Pour connaître le frisson si particulier de la rentrée, fascinant mélange d'angoisse et d'excitation, il faut avoir eu des vacances. Le sport, lui, ne prend jamais de vacances; par peur du vide. Avec la manne générée, il y aurait pourtant les moyens pour s'en offrir de belles, tirer la prise, refroidir les feux de la rampe, mais non. Le nez dans le guidon, un oeil sur le chronomètre l'autre dans le tiroir-caisse, balle au pied ou bille en tête...Le sport, infatigable machine à émotions, ne s'arrête jamais, ni août ni juillet. Il y a toujours un truc à se mettre sous la dent, en direct ou différé.
Pas de vacances
Le sport, on a trop besoin de lui, surtout en vacances - faut bien les remplir.

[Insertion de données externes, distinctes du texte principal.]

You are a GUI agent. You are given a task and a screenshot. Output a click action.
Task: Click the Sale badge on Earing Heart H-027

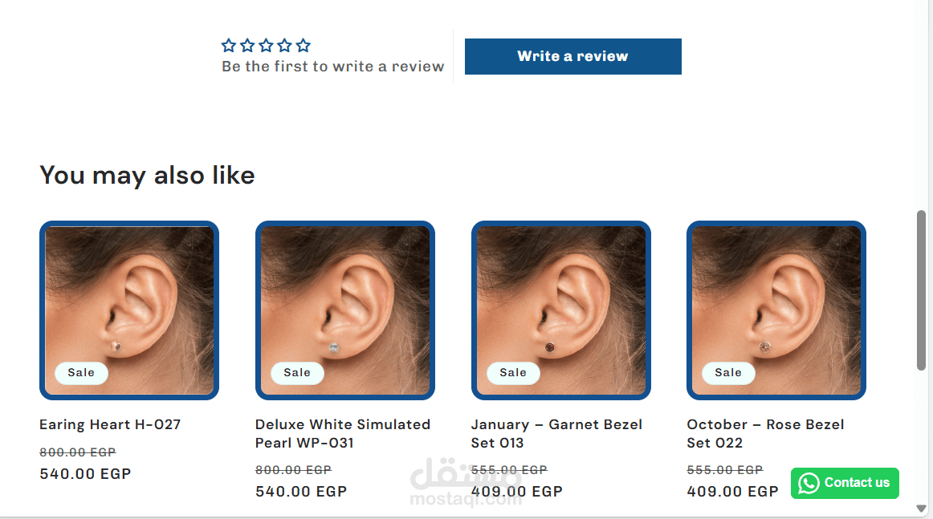(x=81, y=372)
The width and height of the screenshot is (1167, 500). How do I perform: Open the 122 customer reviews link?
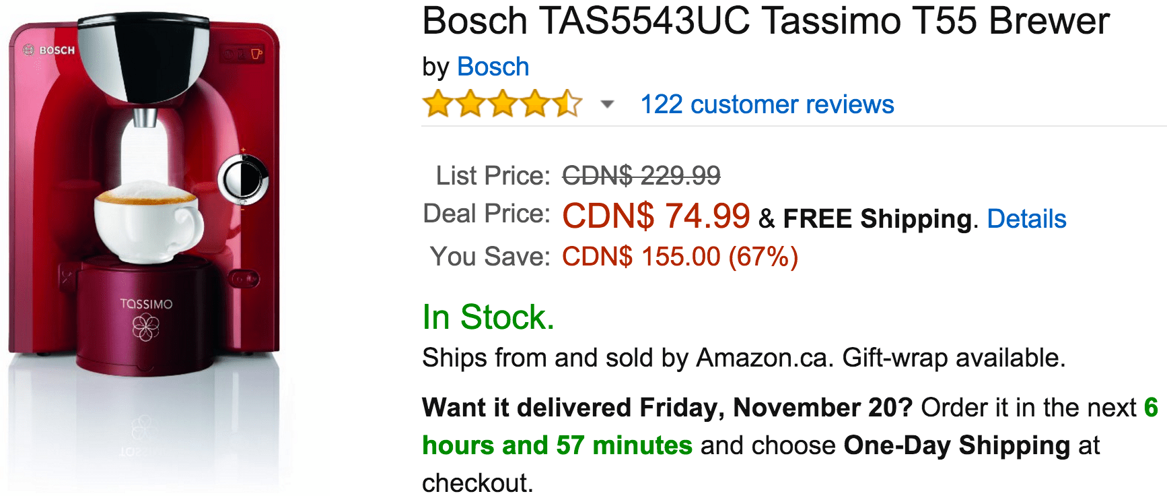[767, 104]
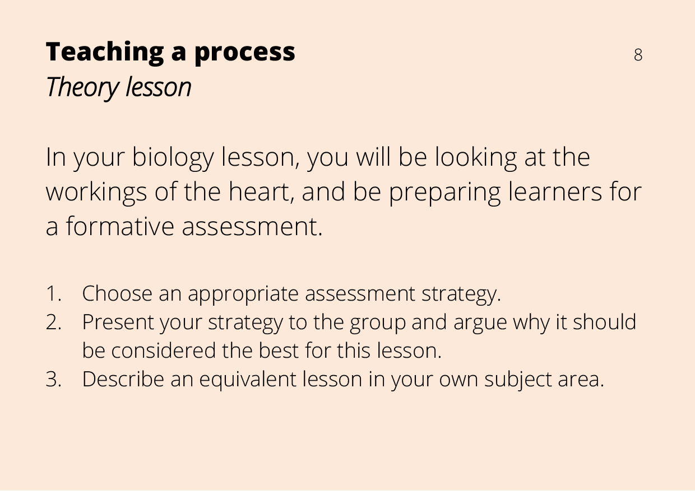Click slide number 8

638,55
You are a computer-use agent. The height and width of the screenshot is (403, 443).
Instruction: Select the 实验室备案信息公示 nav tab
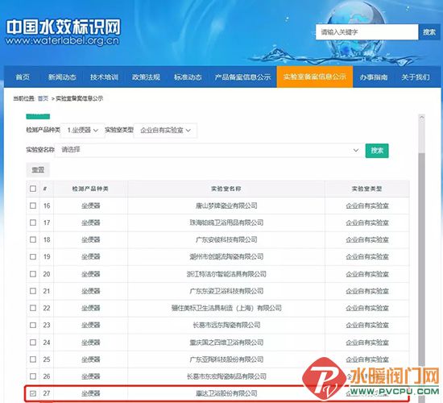pyautogui.click(x=315, y=77)
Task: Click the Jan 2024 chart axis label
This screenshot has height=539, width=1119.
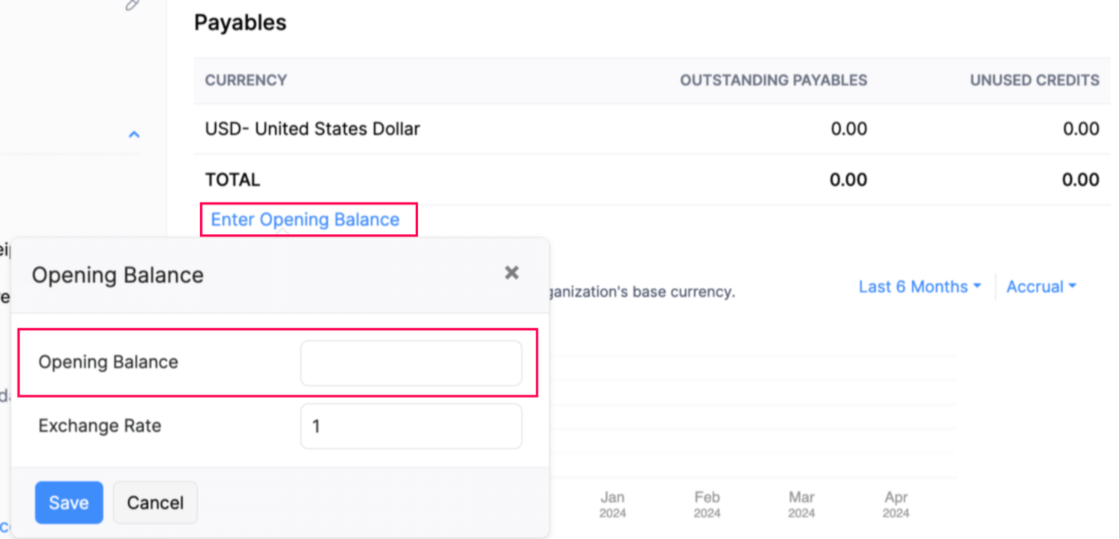Action: click(612, 505)
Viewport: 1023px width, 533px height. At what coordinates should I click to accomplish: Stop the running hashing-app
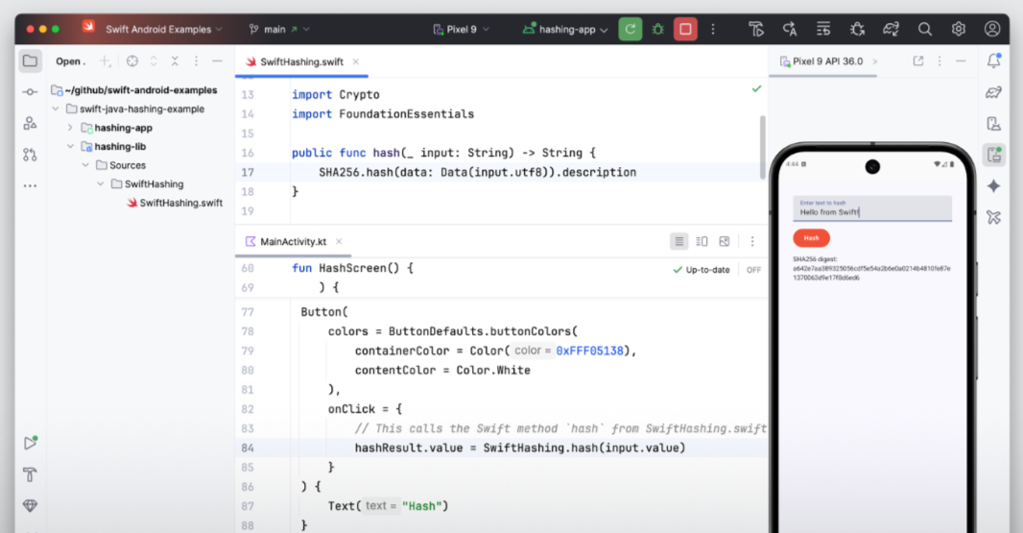tap(685, 29)
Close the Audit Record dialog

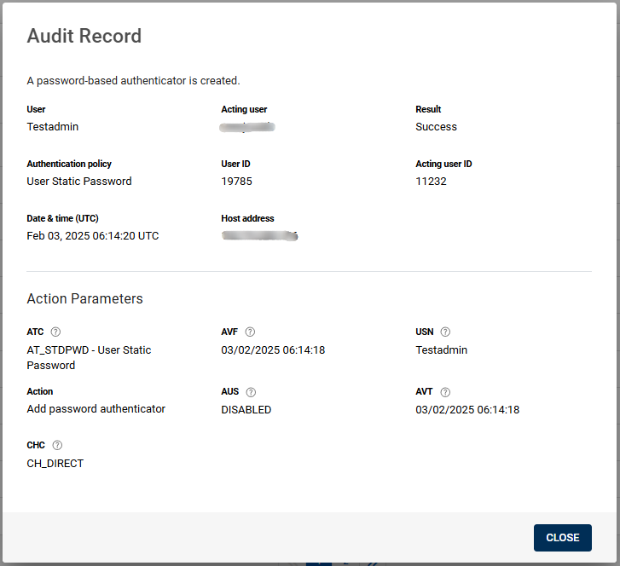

Alors quand l'ouvrier footballeur débranche huit jours avec sa douce dans un endroit de leur choix, pourvu qu'il y ait une place pour le yacht et des commodités pour les paparazzi, la machine continue à turbiner. Transferts, rumeurs, contre-bruits, préparation, budget grevé par la crise ou boosté par le potassium. Photos volées au bord de la piscine. Dans cet univers-là, à lui tout seul, un jeune Gallois doué de ses pieds donne aux gazettes de quoi causer tout l'été.Pas des vacances... Un agenda de ministre au contraire, avec ses passages obligés. Dans la foulée de Roland-Garros, Wimbledon. Et puis des semaines à se demander si Roger Federer est tout à fait cuit. De bouillon en déconvenue, le Bâlois fredonne le Chant du Cygne tout en rêvant de gueuler à la face du monde que oui, il peut encore nous faire le coup du phénix. Il nous donne bien du souci, «Unser Roger».Heureusement, pour se changer les idées, il y a le Tour de France, fidèle au poste. Cette année, c'était la 100e édition du renouveau, vive la Corse, vive les Pyrénées, vive le vélo. Dans l'encombrante armure du vainqueur, Christopher Froome, un Anglais du Kenya dont le nom, à condition de le dire deux fois de suite, évoque déjà le ronronnement de la mobylette. Et puis toujours la vilaine question, à la lumière du palmarès: cette pouliche-là appartient-elle à la famille des purs-sangs?
Un nouveau must
Même en vacances, on peut nourrir de sales pensées. Ce ne sont pas les Mondiaux d'athlétisme, décimés par les suspensions et autres absences plus ou moins louches, qui nous ont fait changé d'avis. M'enfin, le spectacle avait rendez-vous avec l'audience et Usain Bolt a régalé.Quoi encore? Natation, cheval, VTT, le foot romand qui fait plouf, Sierre-Zinal, le hockey suisse qui aiguise ses lames, la F1 qui répète ses gommes, des Bernois qui s'empoignent dans la sciure... Quel été! Le sport, usine à émotions, industrie omniprésente qui jamais ne souffle. Même les sauteurs à skis font ça sur l'herbe.Bref, avant la rentrée, c'était les vacances. Le sport, lui, a enchaîné, sublime poème aux ressources infinies. Mi-août, le calendrier a même accouché d'un nouveau must: les Mondiaux de biathlon en char d'assaut, sic. L'idée est venue de Sergueï Choïgu, ministre russe de la Défense. Le char rouge, plus puissant dans les lignes droites et meilleur dans les exercices de tir, a devancé - sans surprise - le char bleu (Kazakhstan), le jaune (Bélarus) et le vert (Arménie).Officiellement, et on priera Pierre de Coubertin de cesser sa lecture ici, l'épreuve visait à «vérifier le niveau de préparation au combat et asseoir le prestige des forces armées russes». L'événement est appelé à se développer. On espère que bientôt, il sera télévisé par chez nous. Mais en attendant, il y en a quand même qui feraient mieux de se reposer un peu l'été... Ça nous ferait des vacances.